## EXERCISE INSTRUCTIONS
In the material below, find the line that contains "You are a GUI" and the line that contains "Task: Click the blue N> Next input button", then write out exactly those two lines and everything between them.

## DATA UNDER STUDY
=======
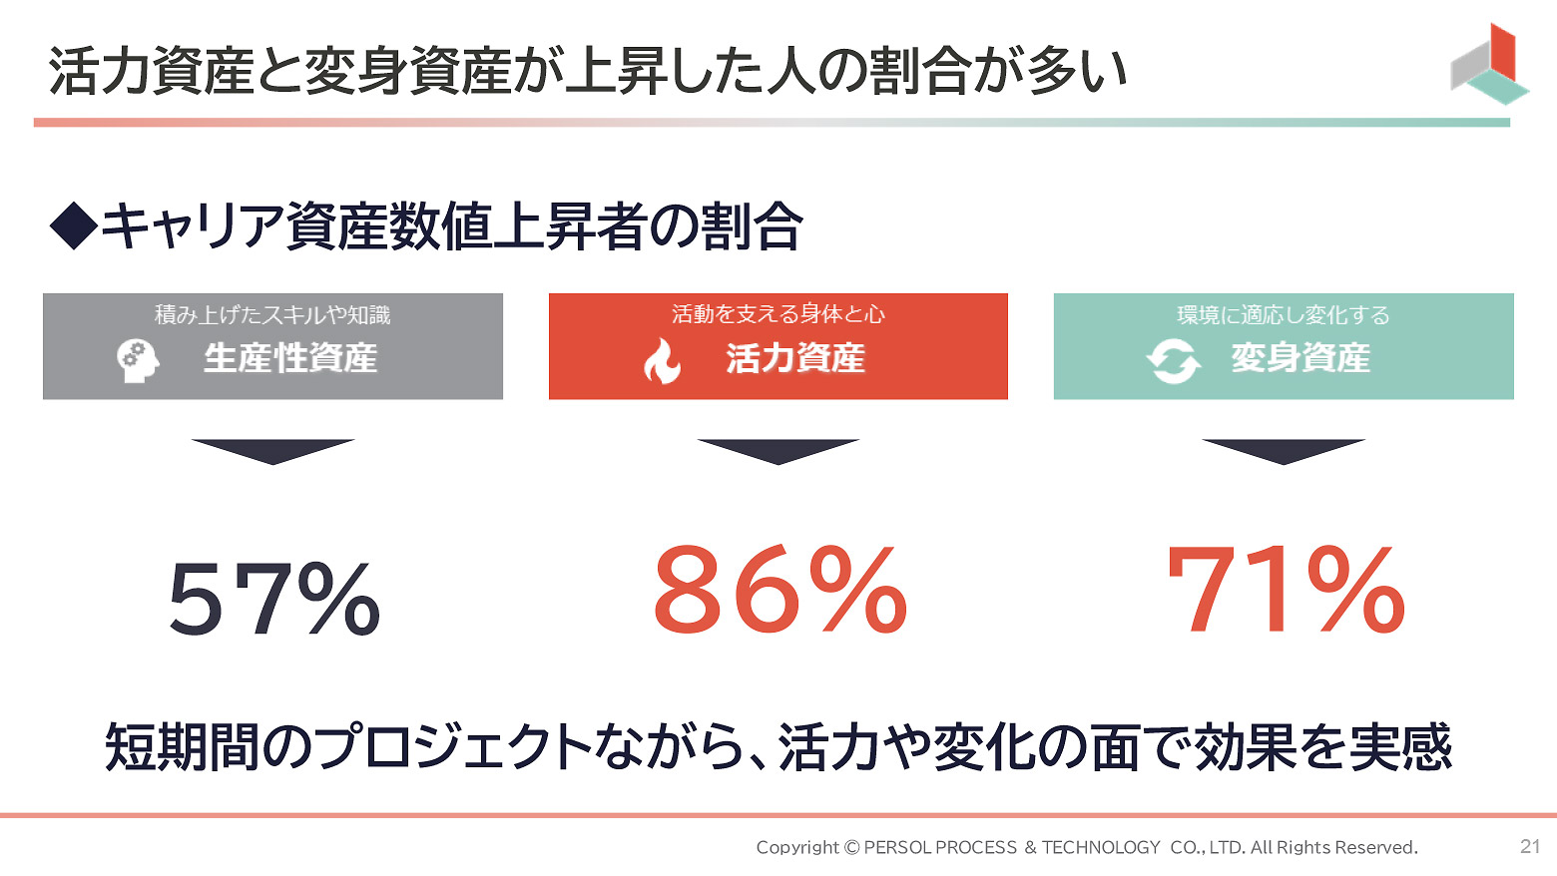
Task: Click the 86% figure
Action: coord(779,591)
=======
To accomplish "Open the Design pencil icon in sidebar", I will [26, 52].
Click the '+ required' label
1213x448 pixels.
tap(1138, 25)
=======
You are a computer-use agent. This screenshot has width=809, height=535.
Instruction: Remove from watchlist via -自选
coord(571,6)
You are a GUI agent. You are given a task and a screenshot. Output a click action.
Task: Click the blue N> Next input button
=======
## EXPECTED OUTPUT
You are a GUI agent. You are given a task and a screenshot. Output a click action.
Task: Click the blue N> Next input button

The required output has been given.